## [Task goal]
Review the material and extract every line in which the word "indicator" occurs.

## [The records]
====================

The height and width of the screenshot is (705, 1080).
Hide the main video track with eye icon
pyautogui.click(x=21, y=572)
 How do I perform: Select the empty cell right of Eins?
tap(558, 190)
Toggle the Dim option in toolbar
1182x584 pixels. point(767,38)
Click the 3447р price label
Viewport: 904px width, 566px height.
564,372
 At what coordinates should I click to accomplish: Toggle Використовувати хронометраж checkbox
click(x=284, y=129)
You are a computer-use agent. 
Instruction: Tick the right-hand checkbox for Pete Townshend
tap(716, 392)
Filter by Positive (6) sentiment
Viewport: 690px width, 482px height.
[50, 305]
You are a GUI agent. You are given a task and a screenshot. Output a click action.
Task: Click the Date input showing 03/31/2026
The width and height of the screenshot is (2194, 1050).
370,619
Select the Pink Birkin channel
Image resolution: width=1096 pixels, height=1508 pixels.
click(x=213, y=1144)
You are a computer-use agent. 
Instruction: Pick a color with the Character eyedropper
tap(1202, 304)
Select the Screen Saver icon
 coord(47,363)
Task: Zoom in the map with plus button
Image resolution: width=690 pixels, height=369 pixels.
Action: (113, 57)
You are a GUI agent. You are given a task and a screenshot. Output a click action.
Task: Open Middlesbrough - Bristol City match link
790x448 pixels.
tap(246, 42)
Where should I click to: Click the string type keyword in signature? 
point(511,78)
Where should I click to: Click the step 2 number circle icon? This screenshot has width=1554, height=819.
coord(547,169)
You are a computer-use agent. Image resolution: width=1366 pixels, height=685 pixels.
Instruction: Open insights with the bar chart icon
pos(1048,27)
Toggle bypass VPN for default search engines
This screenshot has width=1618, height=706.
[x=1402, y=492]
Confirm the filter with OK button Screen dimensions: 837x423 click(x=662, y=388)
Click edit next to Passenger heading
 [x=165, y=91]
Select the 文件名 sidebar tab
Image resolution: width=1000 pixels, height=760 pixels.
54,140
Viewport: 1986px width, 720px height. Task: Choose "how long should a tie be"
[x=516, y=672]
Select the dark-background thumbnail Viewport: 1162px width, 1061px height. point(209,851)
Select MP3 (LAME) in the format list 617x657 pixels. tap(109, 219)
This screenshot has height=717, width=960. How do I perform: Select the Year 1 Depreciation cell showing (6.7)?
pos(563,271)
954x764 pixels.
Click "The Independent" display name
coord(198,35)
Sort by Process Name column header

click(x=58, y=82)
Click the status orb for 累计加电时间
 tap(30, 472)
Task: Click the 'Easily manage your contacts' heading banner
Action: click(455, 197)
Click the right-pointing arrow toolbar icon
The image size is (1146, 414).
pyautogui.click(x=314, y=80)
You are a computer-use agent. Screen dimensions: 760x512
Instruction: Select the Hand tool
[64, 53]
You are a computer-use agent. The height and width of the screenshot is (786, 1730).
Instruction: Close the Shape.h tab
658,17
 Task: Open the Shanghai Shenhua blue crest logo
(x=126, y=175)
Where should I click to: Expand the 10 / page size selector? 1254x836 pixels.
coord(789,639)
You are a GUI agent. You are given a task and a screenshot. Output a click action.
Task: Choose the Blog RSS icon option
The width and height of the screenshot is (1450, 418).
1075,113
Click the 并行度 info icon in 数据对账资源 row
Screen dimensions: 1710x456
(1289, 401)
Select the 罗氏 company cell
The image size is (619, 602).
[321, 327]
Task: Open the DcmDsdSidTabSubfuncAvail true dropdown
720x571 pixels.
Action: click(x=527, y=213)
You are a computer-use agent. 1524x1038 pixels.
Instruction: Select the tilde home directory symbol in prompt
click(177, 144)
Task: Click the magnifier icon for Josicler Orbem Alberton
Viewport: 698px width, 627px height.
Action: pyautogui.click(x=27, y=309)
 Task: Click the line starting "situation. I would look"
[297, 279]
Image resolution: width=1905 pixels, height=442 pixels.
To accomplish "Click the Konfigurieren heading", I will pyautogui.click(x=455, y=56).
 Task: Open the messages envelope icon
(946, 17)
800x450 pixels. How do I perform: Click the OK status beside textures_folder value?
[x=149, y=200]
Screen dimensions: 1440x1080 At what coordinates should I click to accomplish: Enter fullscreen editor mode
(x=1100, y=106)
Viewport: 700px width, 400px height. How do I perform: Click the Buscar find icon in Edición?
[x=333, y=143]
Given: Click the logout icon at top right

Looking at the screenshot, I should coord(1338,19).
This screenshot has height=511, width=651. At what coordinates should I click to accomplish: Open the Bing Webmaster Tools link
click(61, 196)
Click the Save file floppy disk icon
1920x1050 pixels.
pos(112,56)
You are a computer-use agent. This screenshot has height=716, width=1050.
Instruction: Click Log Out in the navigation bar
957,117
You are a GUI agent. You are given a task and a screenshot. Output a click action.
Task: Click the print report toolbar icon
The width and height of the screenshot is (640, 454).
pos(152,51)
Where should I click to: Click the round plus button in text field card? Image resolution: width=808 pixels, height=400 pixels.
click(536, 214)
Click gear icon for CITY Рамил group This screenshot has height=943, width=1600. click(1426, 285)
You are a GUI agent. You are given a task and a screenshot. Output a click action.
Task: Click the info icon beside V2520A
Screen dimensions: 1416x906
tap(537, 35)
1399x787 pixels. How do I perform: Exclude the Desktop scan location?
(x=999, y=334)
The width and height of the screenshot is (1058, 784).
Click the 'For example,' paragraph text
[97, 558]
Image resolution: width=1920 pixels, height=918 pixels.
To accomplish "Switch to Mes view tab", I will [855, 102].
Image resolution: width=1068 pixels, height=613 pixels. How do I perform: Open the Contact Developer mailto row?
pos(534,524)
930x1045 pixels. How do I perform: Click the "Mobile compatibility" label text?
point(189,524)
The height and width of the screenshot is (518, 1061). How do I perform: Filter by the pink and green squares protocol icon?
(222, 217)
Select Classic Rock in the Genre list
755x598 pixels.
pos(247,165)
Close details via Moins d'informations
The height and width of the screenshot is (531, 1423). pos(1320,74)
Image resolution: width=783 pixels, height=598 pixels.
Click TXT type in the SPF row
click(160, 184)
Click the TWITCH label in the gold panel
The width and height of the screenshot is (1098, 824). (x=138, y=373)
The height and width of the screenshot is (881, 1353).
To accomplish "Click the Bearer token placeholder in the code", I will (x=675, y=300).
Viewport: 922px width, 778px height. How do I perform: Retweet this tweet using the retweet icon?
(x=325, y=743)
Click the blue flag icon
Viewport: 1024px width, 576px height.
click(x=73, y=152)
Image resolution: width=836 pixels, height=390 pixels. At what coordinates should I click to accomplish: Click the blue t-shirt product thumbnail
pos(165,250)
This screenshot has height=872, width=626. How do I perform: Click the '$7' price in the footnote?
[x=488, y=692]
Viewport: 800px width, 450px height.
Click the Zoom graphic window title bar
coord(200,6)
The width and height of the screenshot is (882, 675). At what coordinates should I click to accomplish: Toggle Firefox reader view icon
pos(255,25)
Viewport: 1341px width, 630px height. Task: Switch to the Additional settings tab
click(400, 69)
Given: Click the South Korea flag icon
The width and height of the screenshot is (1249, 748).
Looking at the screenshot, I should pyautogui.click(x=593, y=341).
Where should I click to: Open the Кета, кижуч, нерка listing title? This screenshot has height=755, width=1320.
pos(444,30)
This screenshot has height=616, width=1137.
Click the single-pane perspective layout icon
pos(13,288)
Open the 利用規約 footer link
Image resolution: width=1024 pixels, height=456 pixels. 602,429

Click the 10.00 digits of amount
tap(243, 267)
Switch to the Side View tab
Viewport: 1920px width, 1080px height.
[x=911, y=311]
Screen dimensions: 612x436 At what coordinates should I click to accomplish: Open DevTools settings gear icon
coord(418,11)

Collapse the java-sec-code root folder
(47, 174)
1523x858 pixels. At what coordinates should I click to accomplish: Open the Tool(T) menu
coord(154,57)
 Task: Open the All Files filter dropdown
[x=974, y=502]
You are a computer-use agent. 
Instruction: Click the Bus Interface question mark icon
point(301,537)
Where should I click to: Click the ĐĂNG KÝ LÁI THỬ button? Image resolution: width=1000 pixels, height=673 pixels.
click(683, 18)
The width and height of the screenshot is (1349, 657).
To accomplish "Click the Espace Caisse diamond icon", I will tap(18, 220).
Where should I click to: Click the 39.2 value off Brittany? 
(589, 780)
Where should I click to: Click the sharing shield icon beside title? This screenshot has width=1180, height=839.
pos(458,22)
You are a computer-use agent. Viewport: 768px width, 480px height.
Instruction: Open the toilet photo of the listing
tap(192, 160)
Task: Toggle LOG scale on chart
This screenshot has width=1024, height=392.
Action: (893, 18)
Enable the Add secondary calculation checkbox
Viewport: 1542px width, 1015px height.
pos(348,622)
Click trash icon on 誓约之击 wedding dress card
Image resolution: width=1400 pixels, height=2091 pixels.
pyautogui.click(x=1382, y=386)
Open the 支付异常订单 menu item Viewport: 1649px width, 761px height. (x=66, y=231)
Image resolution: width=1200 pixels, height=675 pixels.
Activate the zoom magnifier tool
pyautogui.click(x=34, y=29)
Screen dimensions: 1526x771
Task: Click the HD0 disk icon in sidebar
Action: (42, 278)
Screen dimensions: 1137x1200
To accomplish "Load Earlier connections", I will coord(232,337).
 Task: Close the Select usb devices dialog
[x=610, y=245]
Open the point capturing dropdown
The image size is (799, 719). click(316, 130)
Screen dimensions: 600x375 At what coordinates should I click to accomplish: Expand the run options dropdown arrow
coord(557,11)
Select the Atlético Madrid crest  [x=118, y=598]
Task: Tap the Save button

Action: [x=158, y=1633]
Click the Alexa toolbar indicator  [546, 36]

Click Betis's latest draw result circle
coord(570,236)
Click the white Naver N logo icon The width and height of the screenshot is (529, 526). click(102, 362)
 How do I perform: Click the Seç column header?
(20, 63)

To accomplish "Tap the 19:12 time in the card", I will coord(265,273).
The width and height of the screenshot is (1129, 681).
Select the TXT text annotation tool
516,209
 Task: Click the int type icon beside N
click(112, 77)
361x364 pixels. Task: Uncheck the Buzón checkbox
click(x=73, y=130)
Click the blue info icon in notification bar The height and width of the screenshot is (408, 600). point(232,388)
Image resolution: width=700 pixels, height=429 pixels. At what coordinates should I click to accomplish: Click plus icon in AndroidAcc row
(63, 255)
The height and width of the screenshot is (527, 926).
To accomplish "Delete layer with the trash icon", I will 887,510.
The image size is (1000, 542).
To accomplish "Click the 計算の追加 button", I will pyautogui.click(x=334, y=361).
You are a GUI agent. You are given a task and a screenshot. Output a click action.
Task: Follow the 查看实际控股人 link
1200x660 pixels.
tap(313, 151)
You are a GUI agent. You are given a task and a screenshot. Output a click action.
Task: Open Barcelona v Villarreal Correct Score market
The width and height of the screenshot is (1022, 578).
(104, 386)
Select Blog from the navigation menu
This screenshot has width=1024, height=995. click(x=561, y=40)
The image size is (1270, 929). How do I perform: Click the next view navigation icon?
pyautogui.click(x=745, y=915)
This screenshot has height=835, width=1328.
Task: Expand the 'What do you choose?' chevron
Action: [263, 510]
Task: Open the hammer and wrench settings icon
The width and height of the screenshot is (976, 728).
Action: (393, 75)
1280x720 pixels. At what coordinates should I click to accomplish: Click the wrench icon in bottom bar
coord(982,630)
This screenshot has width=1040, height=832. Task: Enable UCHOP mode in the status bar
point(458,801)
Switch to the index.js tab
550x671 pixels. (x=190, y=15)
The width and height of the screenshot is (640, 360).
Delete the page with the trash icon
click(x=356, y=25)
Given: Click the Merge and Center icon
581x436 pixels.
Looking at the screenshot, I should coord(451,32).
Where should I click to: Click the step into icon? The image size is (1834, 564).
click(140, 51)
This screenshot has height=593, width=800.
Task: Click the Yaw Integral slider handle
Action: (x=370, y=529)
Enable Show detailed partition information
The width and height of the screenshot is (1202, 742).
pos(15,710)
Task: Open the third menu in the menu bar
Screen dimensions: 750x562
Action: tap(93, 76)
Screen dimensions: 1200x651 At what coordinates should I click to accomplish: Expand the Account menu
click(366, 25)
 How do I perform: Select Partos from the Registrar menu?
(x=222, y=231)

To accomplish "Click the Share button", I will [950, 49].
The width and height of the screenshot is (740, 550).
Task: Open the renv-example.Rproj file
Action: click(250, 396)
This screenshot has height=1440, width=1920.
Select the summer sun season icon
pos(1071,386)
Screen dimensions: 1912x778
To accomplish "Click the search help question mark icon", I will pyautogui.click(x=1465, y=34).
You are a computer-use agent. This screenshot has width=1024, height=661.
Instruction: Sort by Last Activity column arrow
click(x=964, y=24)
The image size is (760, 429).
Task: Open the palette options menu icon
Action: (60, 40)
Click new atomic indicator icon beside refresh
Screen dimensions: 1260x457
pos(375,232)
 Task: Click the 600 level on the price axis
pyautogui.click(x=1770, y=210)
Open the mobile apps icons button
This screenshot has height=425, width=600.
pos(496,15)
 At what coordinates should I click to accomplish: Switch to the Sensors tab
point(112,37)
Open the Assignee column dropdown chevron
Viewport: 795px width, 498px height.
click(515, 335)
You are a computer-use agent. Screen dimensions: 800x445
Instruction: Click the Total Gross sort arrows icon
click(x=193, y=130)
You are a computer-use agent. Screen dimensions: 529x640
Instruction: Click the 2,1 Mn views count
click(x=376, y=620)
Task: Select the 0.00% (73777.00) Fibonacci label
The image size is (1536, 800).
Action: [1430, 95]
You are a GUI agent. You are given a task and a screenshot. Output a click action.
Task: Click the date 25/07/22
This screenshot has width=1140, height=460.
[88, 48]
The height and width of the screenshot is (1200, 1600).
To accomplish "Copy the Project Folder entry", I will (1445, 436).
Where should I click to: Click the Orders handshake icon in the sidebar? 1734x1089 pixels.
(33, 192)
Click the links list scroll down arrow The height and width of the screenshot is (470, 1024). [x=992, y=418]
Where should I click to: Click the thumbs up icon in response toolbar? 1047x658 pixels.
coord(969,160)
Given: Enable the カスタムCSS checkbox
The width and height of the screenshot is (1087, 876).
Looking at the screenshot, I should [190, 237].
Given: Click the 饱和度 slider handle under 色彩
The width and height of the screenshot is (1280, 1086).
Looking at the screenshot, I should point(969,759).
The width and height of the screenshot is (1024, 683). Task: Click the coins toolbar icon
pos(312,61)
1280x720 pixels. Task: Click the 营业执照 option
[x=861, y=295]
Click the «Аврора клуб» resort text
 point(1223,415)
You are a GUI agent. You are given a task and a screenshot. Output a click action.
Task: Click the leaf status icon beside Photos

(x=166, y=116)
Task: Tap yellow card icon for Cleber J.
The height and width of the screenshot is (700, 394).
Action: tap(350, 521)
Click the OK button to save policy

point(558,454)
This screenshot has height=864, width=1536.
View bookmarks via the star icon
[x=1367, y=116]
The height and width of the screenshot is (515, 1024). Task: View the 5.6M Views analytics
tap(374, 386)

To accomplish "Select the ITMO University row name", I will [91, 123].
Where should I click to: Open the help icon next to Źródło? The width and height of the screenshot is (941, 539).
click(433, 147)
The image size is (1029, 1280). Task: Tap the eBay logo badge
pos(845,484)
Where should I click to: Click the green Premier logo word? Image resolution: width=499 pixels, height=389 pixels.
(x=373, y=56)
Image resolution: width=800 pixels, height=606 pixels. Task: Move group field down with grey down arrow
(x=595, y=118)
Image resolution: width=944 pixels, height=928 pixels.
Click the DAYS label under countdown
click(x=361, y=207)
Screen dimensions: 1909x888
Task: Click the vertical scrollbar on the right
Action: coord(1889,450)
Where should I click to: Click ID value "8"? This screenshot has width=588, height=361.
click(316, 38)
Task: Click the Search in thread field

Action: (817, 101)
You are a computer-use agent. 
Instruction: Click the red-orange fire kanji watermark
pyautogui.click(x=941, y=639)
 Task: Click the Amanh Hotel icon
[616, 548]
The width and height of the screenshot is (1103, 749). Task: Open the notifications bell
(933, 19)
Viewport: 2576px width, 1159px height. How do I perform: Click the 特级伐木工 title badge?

====================

## [Answer section]
Click the Alexa toolbar indicator  [546, 36]
Click new atomic indicator icon beside refresh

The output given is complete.